The man behind the camera has a good track record when it comes to science fiction movies. With “Arrival”, he delivered a thought-provoking first contact story based on Ted Chiang’s “Story of Your Life” that showed the world that a sci-fi film can be successful – and profitable – even if it doesn’t feature interstellar dogfights and aliens with claws, fangs, and similar appendages (the movie grossed over $200 million worldwide against a budget of around $43 million).
Then, he took on the tough job to direct a sequel to Ridley Scott’s cult science fiction classic Blade Runner – the result brought him five Oscar nominations (two wins) and further recognition as a science fiction staple.
These two movies were, in turn, both of the “contemplating” kind – fighting didn’t play an important role in either of them. Which leaves us the question: how will Villeneuve handle the many violent scenes in Dune, from Paul’s killing of Jamis to the fremen overrunning the Emperor’s palace?
What about the cast?
This is perhaps the one thing that shouldn’t worry anyone.

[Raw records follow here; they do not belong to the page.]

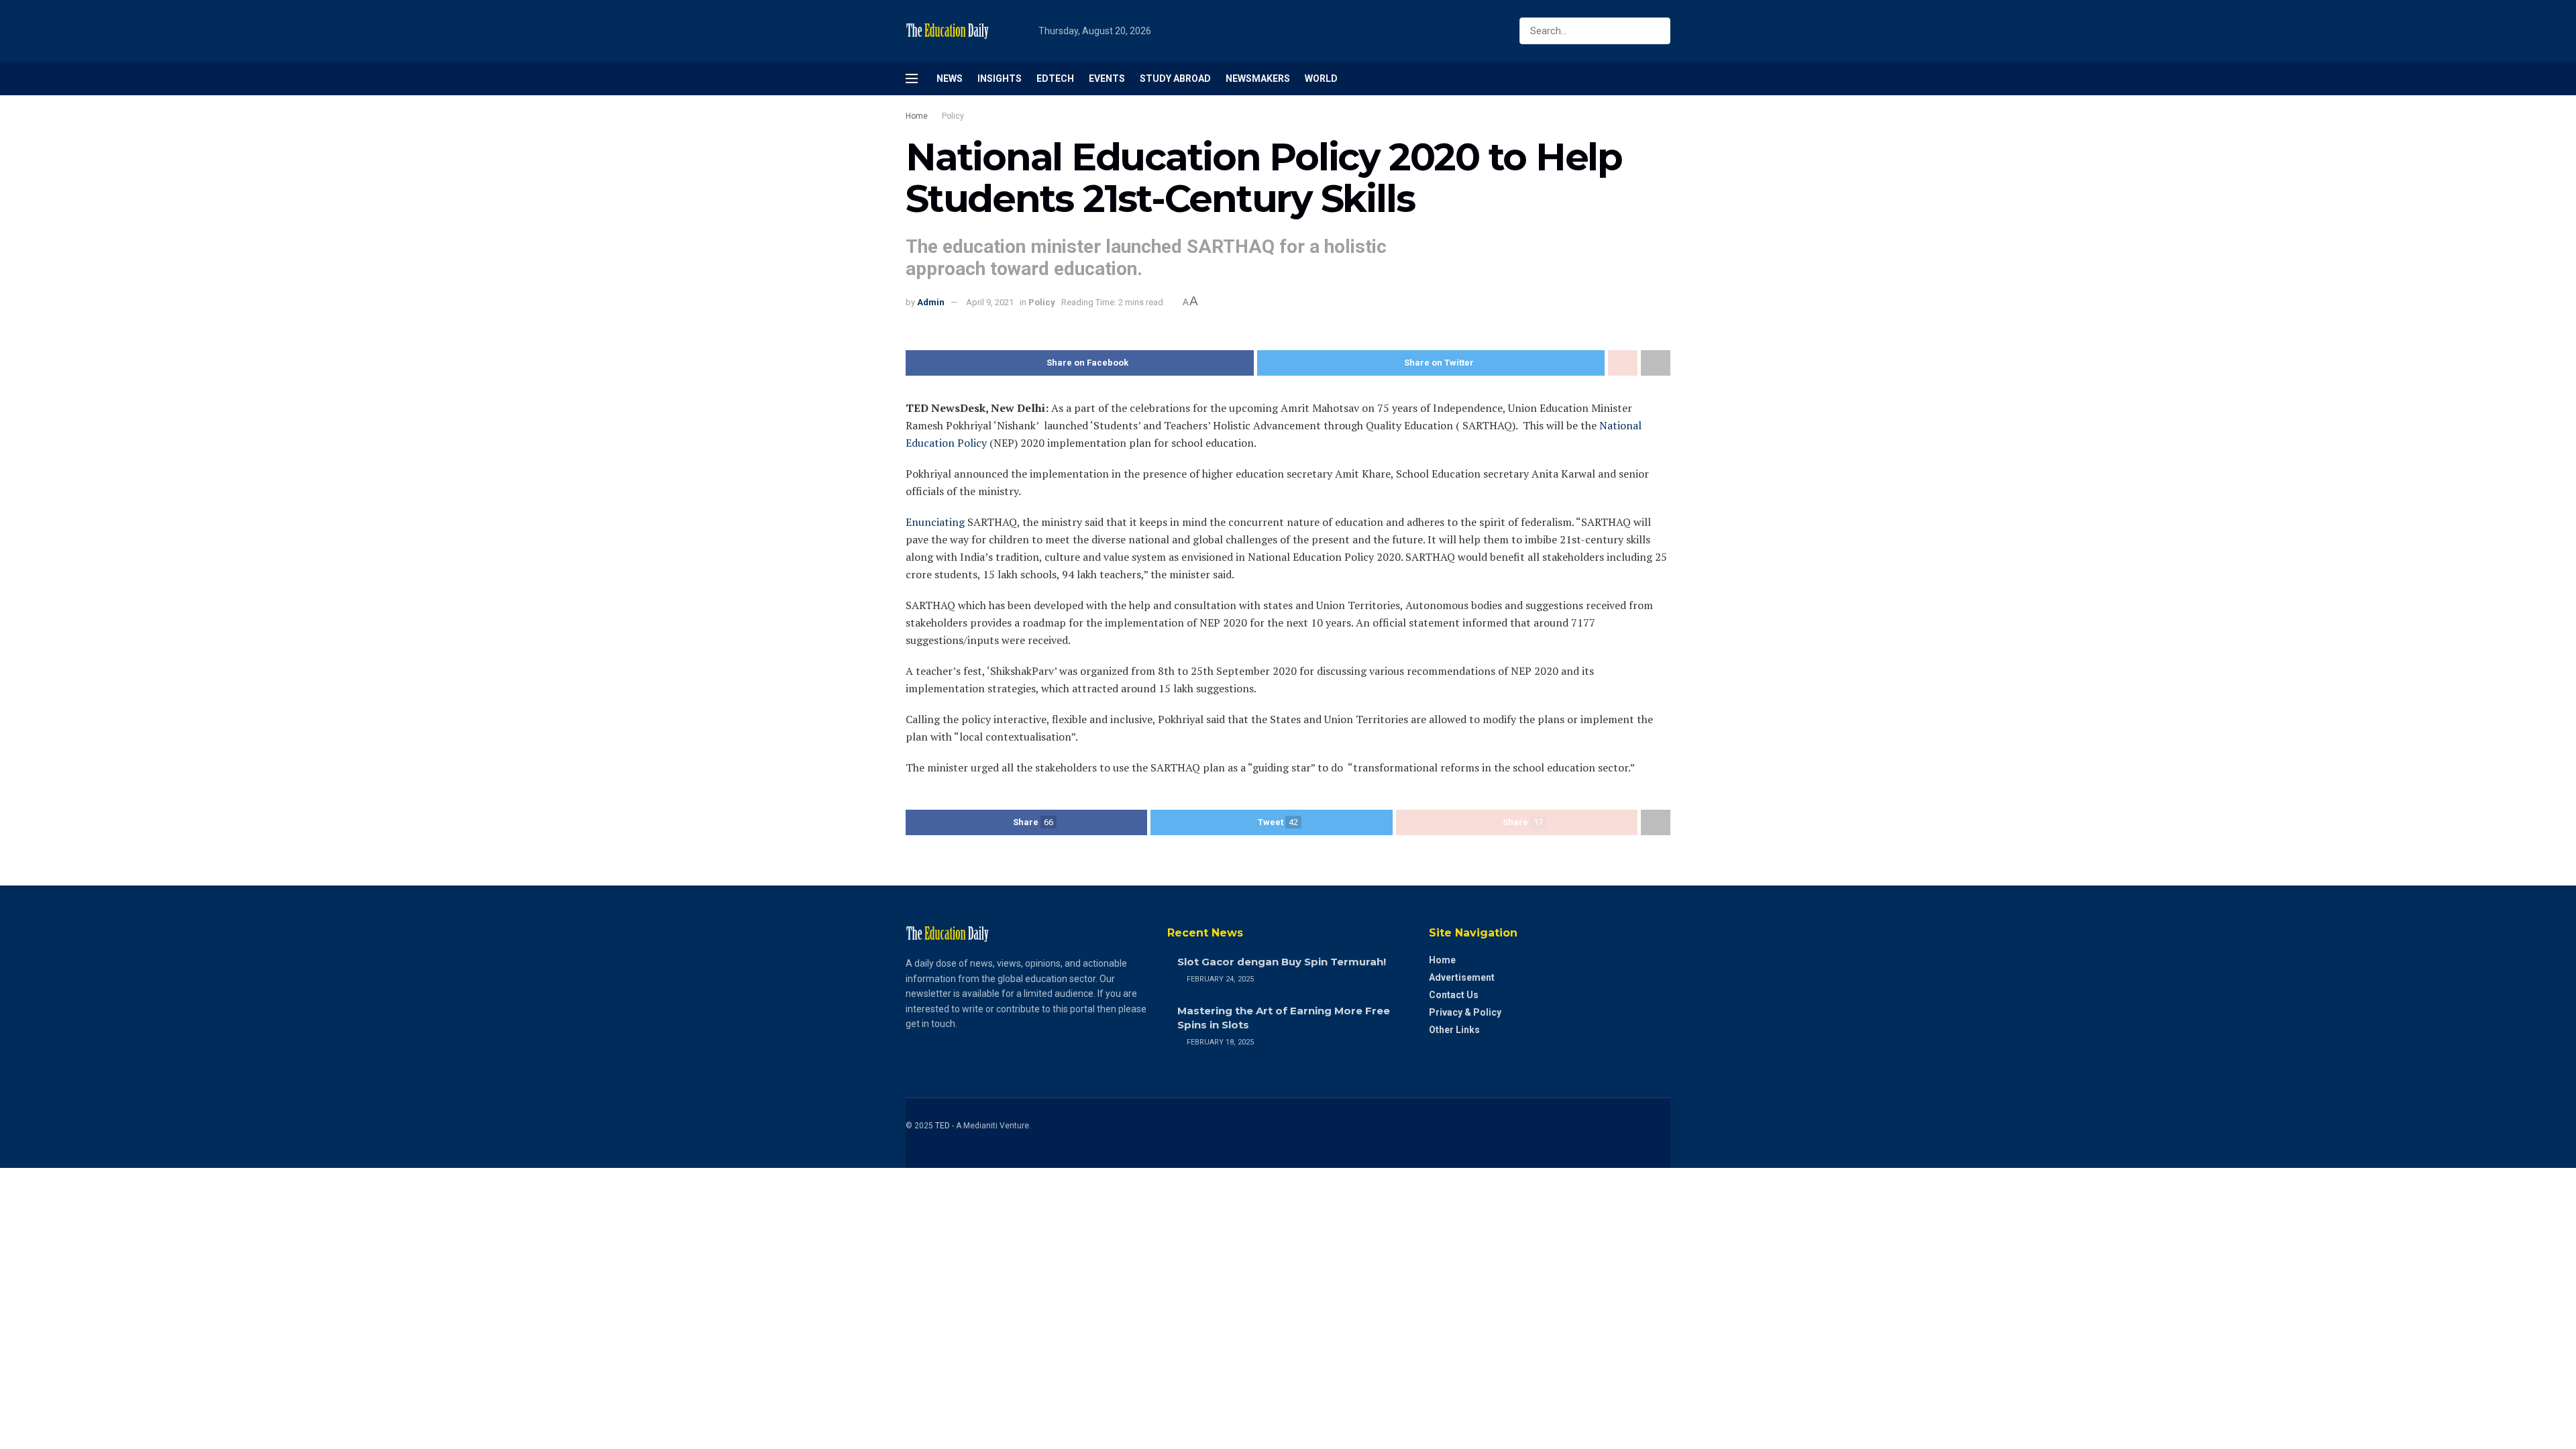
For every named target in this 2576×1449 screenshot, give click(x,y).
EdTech (1055, 78)
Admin (931, 302)
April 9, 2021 (990, 302)
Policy (953, 116)
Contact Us (1454, 994)
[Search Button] (1657, 30)
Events (1107, 78)
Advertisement (1462, 977)
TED (942, 1125)
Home (917, 116)
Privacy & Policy (1465, 1012)
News (949, 78)
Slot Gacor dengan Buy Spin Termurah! (1281, 961)
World (1321, 78)
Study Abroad (1175, 78)
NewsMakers (1258, 78)
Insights (999, 78)
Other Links (1454, 1029)
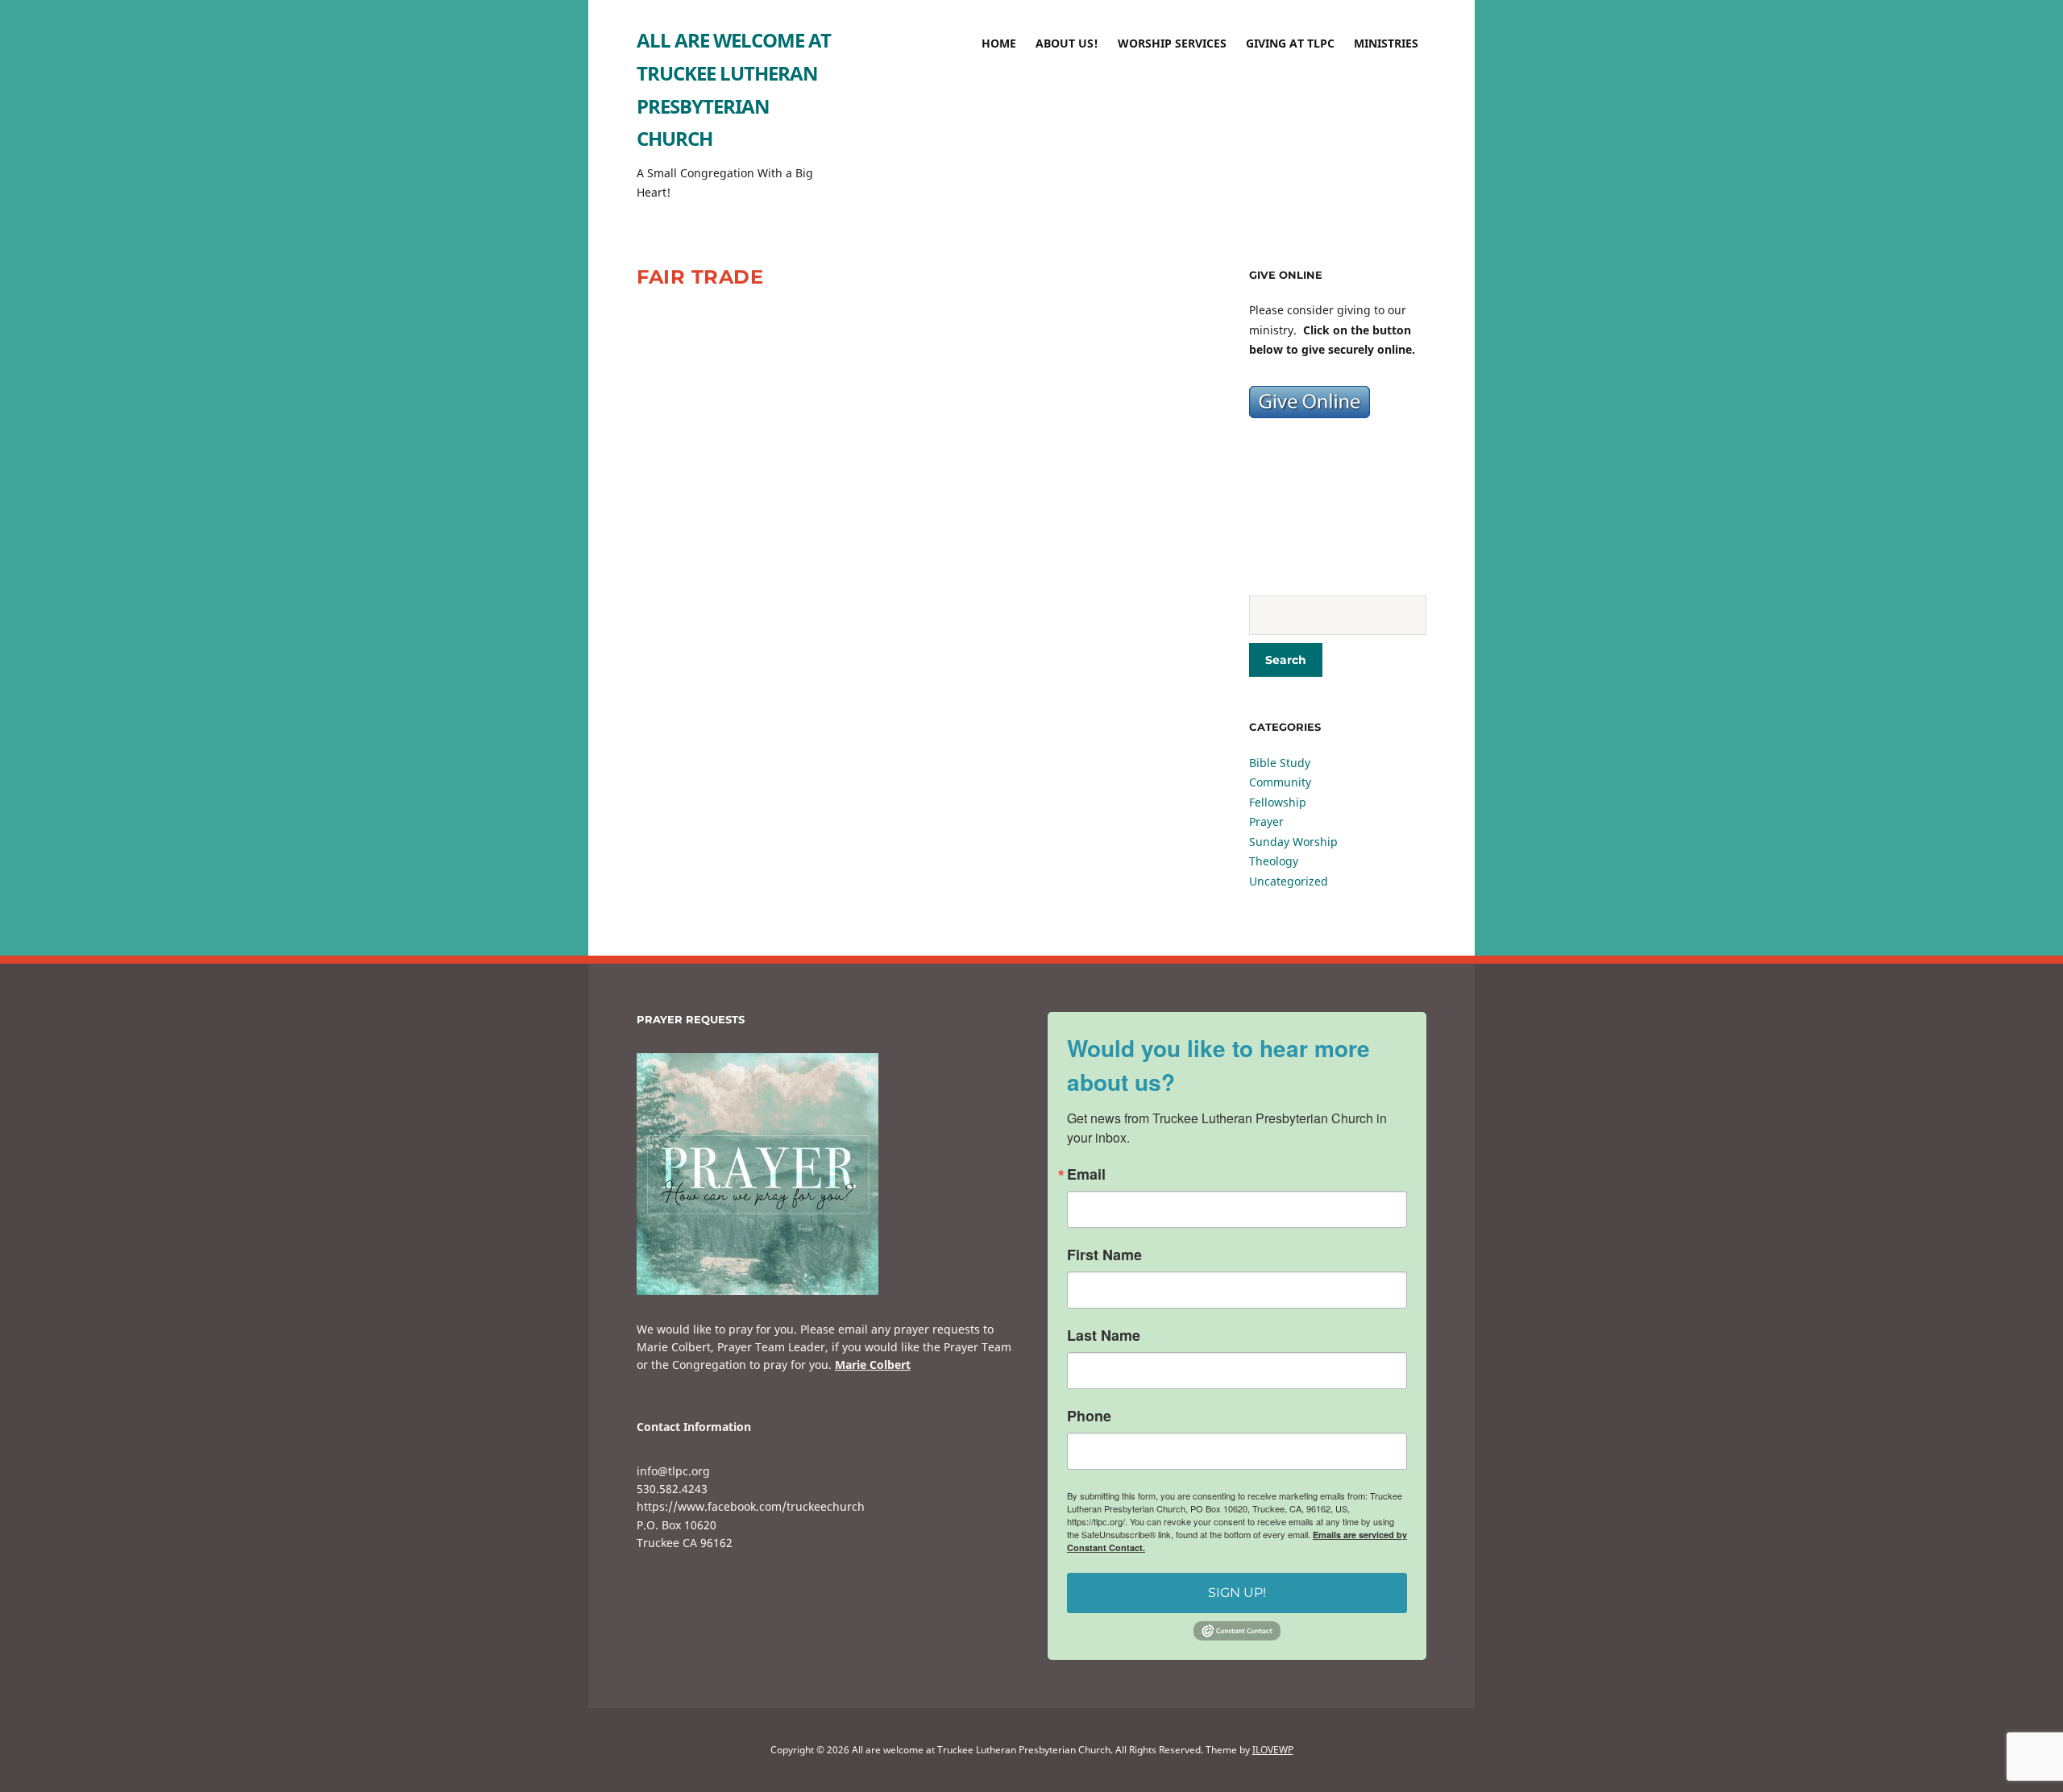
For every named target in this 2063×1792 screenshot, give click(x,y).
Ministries (1386, 43)
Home (999, 43)
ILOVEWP (1272, 1750)
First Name (1104, 1254)
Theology (1273, 861)
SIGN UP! (1237, 1592)
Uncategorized (1288, 881)
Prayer (1266, 821)
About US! (1067, 43)
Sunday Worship (1293, 841)
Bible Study (1279, 762)
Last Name (1103, 1335)
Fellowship (1277, 802)
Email (1086, 1174)
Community (1280, 782)
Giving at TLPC (1290, 43)
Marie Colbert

While choosing Timothée Chalamet for the role of Paul Atreides may have raised an eyebrow or two at first, let’s not forget that the character was just 15 when the Atreides family left Caladan for Arrakis. Chalamet is 24 but he looks young enough for the role of a 15-year-old.
Javier Bardem will likely make a great Stilgar, and Josh Brolin has proven that he has what it takes to play the Atreides’ weapons master Gurney Halleck. Strengthening the cast, we have two sci-fi regulars: Dave Bautista playing the Beast Rabban, and Jason Momoa taking on the role of Duncan Idaho, swordmaster of House Atreides who gives his life for the family.
Finally, those who worry about cramming such an epic story into a single feature film (a task David Lynch successfully failed in 1984), the good news is that there will not be a single film. The movie set to be released this year will cover about half of the first book in the Dune series, leaving enough time for the complex story to unfold.
This may also be a piece of bad news, though. The movies weren’t shot back-to-back – meaning that if the first one is not financially successful, we might never see the second part. And this is always a possibility when we talk about ‘serious’ science fiction films. Blade Runner 2049, despite receiving almost universal praise, was not financially successful with its $259 million box office revenues against its $150 million budget and despite there being a lot of talk about a potential sequel, nothing has been officially confirmed to this day.
You can’t expect a film director to adapt a novel to the screen without adding their own message and vision to the whole. This won’t be any different in the case of Dune: Villeneuve has already spoken to the world about what message he wants to convey using the film.
On one hand, the director described the film as “a coming-of-age story, but also a call for action for the youth”, reflecting on the overexploitation of the Earth. On the other, he altered the arcs of several female characters from the novel, shifting the Bene Gesserit, for example, from “space nuns” to “warrior priestesses”. Plus, he cast Sharon Duncan-Brewster for the role of Dr. Liet-Kynes. Not to mention his plans to turn Stellan Skarsgård’s Baron Vladimir Harkonnen – a role so magnificently played by Ian McNeice in the miniseries – into an even more complex antagonist.
Overall, it’s hard to say if we should be excited or worried about the latest adaptation of Frank Herbert’s epic novel Dune. There is certainly much encouraging news around it but there are other factors, too, that could turn it from a dream to a nightmare. I guess, the best thing we can do is hope for the best and go see it when it arrives at the theaters later this year.